Jian-Feng Wei, Ling Wei, Xin Zhou, Zhong-Yang Lu, Kevin Francis, Xin-Yang Hu, Yu Liu, Wen-Cheng Xiong, Xiao Zhang, Naren L Banik, Shu-Sen Zheng, Shan Ping Yu

J. Cell. Physiol., 2008 Nov , 217, 544-57

Focal adhesion kinase (FAK) plays key roles in cell adhesion and migration. We now report that the delayed rectifier Kv2.1 potassium channel, through its LD-like motif in N-terminus, may interact with FAK and enhance phosphorylation of FAK(397) and FAK(576/577). Overlapping distribution of Kv2.1 and FAK was observed on soma and proximal dendrites of cortical neurons. FAK expression promotes a polarized membrane distribution of the Kv2.1 channel.

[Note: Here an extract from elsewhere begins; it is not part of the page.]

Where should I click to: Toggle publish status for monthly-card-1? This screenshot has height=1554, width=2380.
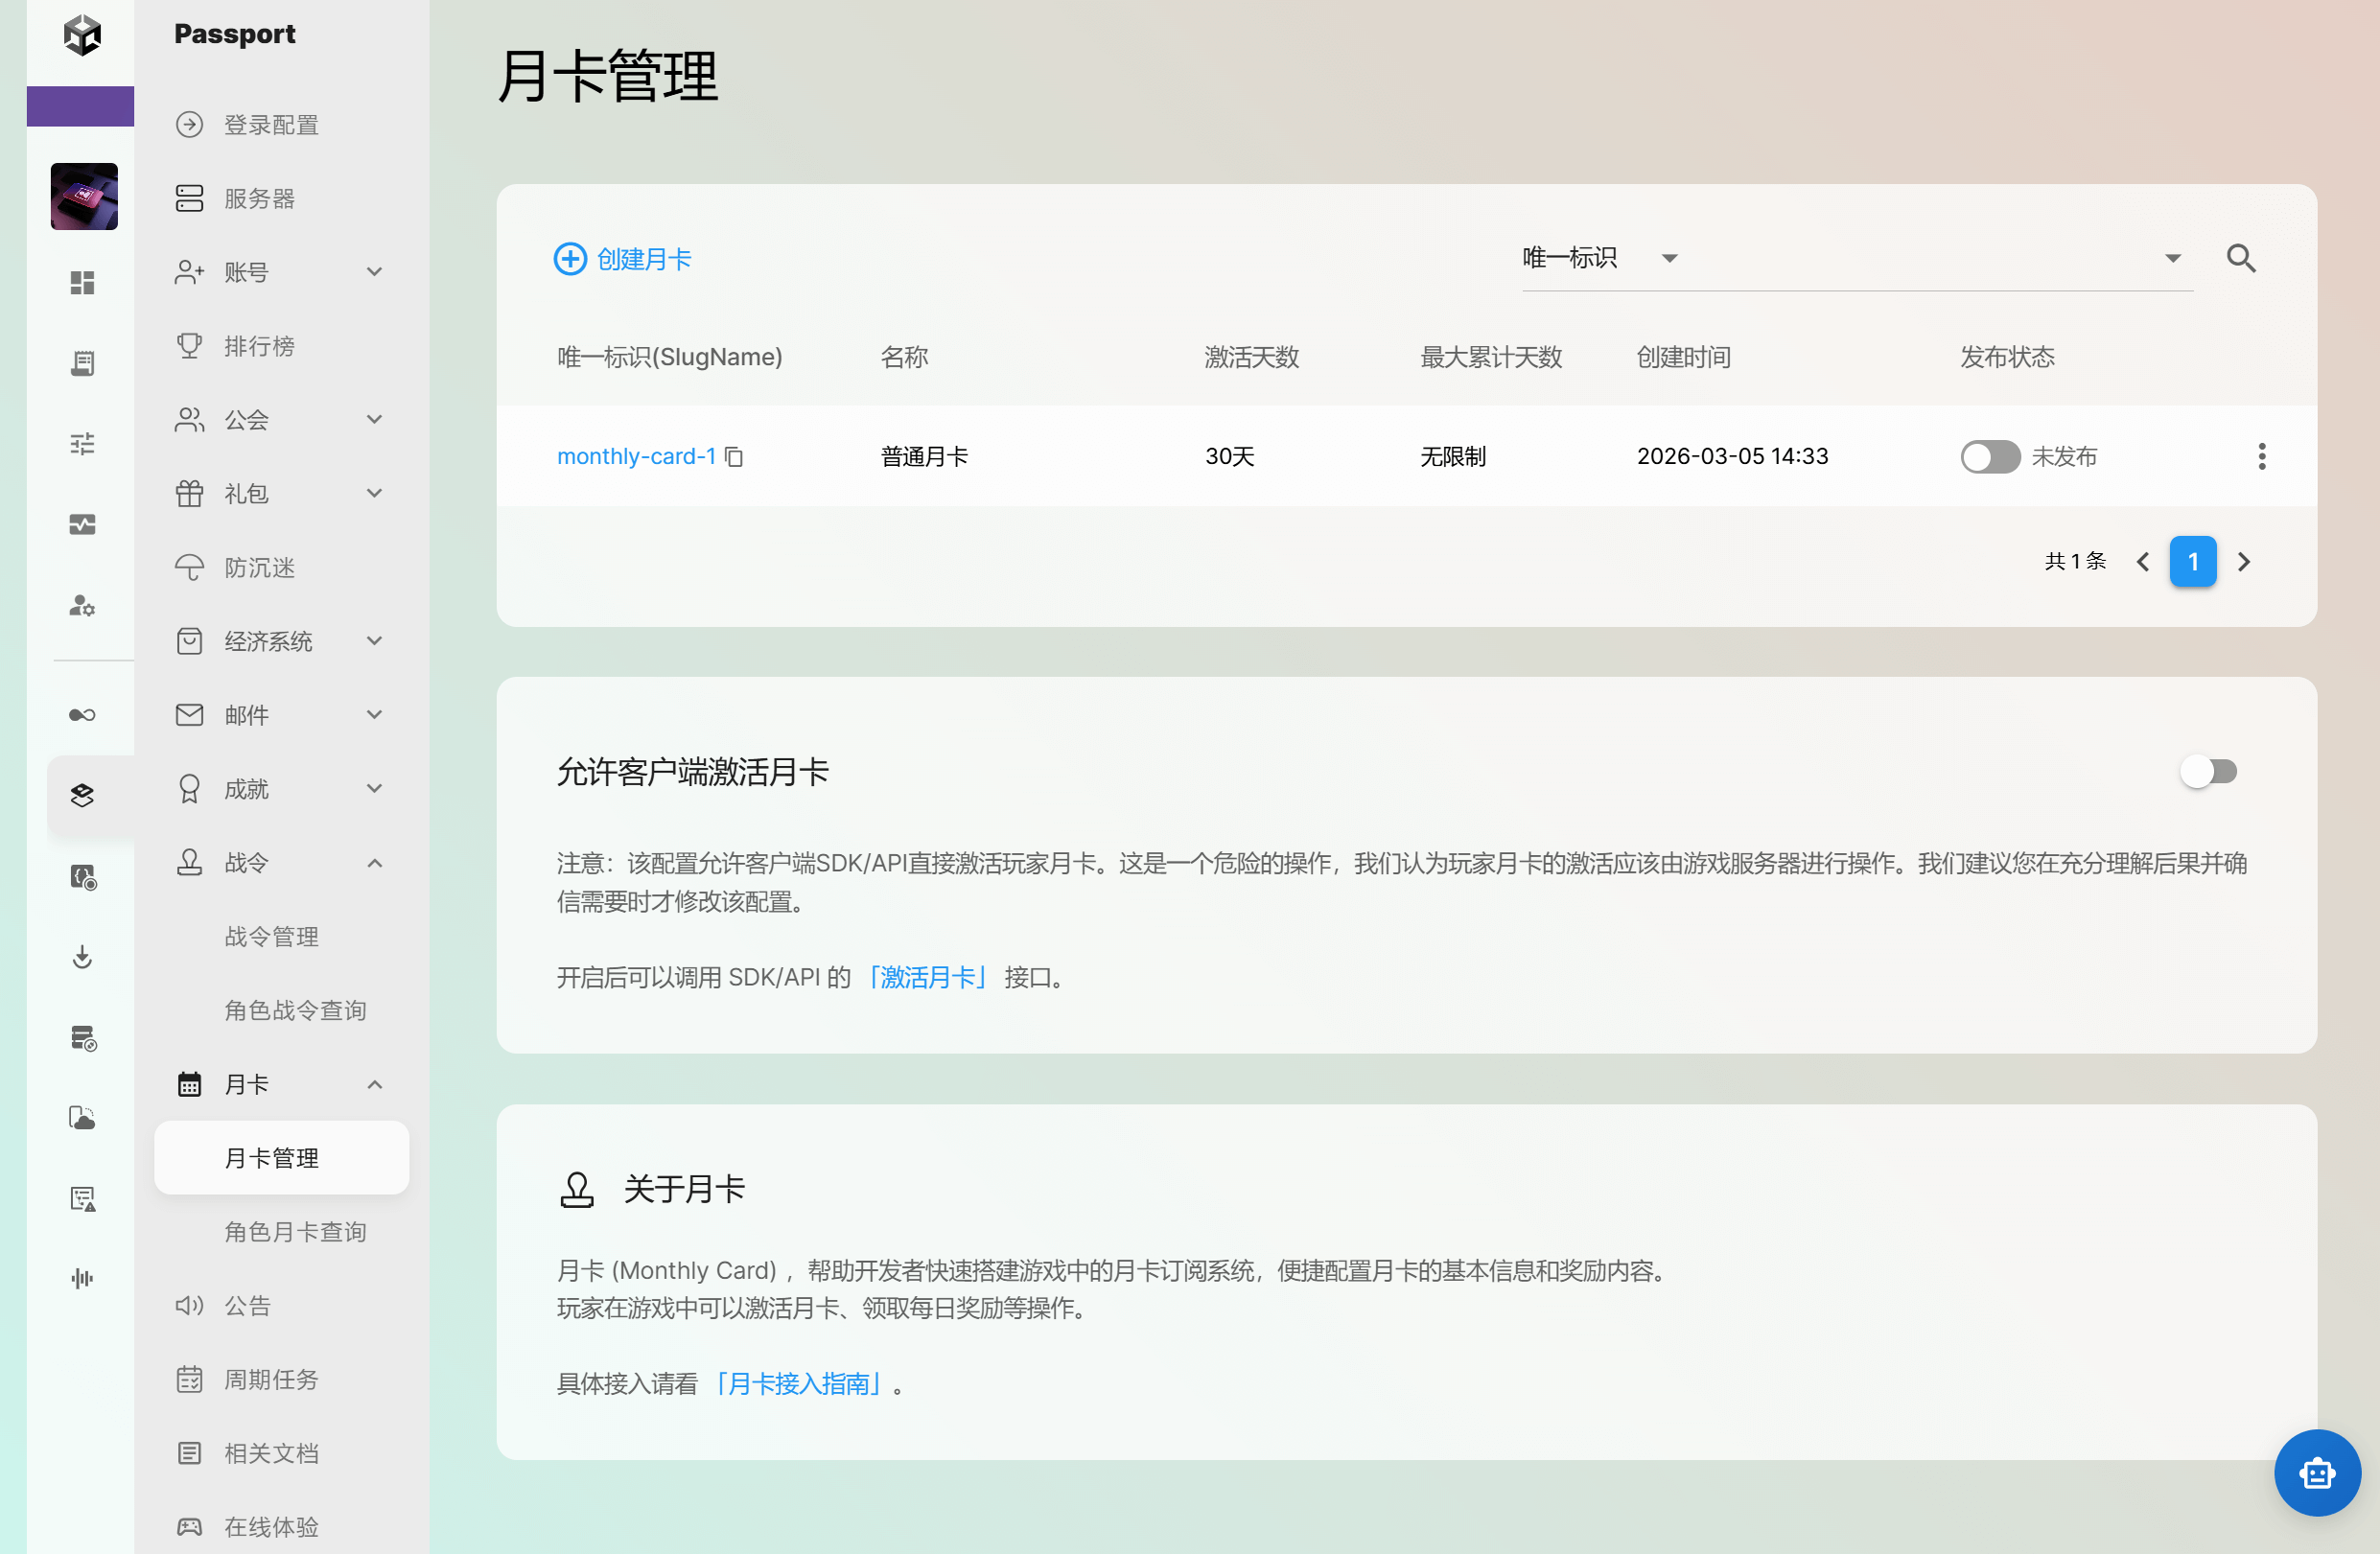[x=1989, y=457]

In Kv2.1-transfected CHO cells, formation of the Kv2.1-FAK complex was stimulated by fibronectin/integrin and inhibited by the K(+) channel blocker tetraethylammonium (TEA). FAK phosphorylation was minimized by shRNA knockdown of the Kv2.1 channel, point mutations of the N-terminus, and TEA, respectively. Cell migration morphology was altered by Kv2.1 knockdown or TEA, hindering cell migration activity. In wound healing tests in vitro and a traumatic injury animal model, Kv2.1 expression and co-localization of Kv2.1 and FAK significantly enhanced directional cell migration and wound closure. It is suggested that the Kv2.1 channel may function as a promoting signal for FAK activation and cell motility.

http://www.ncbi.nlm.nih.gov/pubmed/18615577